**TEXT SECTION**
Drew Carrington: Hey, Michael. It’s great to be back with you. There’s obviously a lot going on, on the legislative and regulatory front regarding 401k plans and the defined contribution system, more generally since the last time we’ve talked.
Maybe the highlight of the last a couple of months would be the passage in the House [US House of Representatives] of the SECURE [Setting Every Community Up for Retirement Enhancement] Act. So maybe, let’s start there. Let’s talk a little bit about what’s in the SECURE Act and where we stand in the legislative process.
Michael Hadley: Since the last time we did this podcast, we now have passage in the House of really the first piece of major legislation on retirement, really since the Pension Protection Act. It’s now called the SECURE Act; the name was changed. So if you’ve heard RESA [Retirement Enhancement and Savings Act] a hundred times a week, we’ve given it a new name. And, highlights of it, it’s very similar to what has appeared in other versions called RESA. A high level, probably the centerpiece, is a provision that will allow unrelated employers to join together in a single plan called an open MEP [multiple employer plan], although this new bill calls it pooled plans.
The SECURE Act also contains provisions we’ve seen previously to encourage and to help facilitate folks that are saving in a 401k or similar plan to take those savings and actually translate them into some sort of lifetime income, retirement income.
Drew Carrington: As I understand it, there are three components to that lifetime income element. There’s a disclosure component and then two other pieces. Maybe you could talk a little bit about what those other two are?

**DATASET EXCERPT**
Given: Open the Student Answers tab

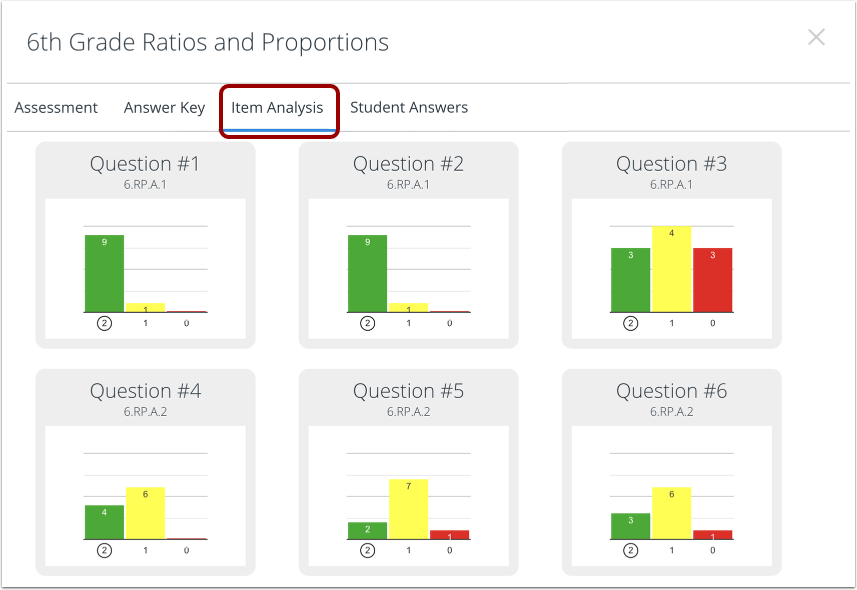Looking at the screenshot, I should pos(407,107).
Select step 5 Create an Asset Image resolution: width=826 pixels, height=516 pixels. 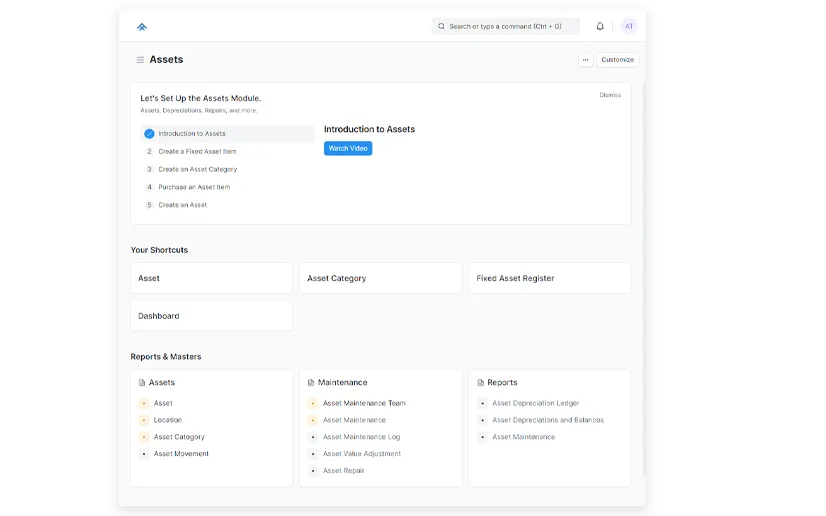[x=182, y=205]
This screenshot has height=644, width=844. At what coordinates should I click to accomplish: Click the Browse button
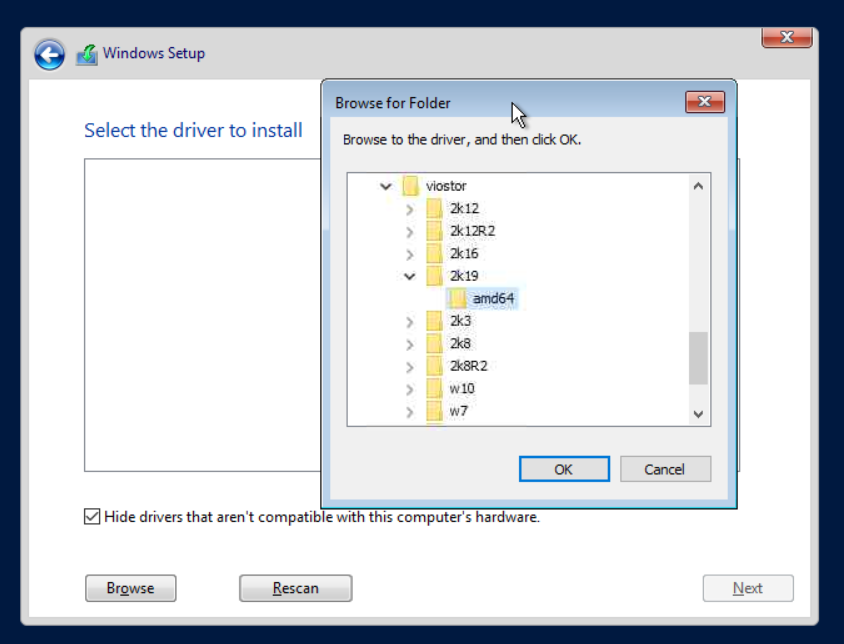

**PROBLEMS**
• a. From the SECURE Act transcript above, pull out the passage from "Michael Hadley: Since" to "it pooled plans.".
• b. Answer these questions using the SECURE Act transcript above:
(i) Which chamber of Congress passed the SECURE Act?
(ii) What does the new bill call the arrangement otherwise known as an open MEP?
(iii) How many components does the lifetime income element have, according to Drew Carrington?

**ANSWERS FOR THE TASKS**
• a.
Michael Hadley: Since the last time we did this podcast, we now have passage in the House of really the first piece of major legislation on retirement, really since the Pension Protection Act. It’s now called the SECURE Act; the name was changed. So if you’ve heard RESA [Retirement Enhancement and Savings Act] a hundred times a week, we’ve given it a new name. And, highlights of it, it’s very similar to what has appeared in other versions called RESA. A high level, probably the centerpiece, is a provision that will allow unrelated employers to join together in a single plan called an open MEP [multiple employer plan], although this new bill calls it pooled plans.

• b.
(i) The House of Representatives
(ii) Pooled plans
(iii) Three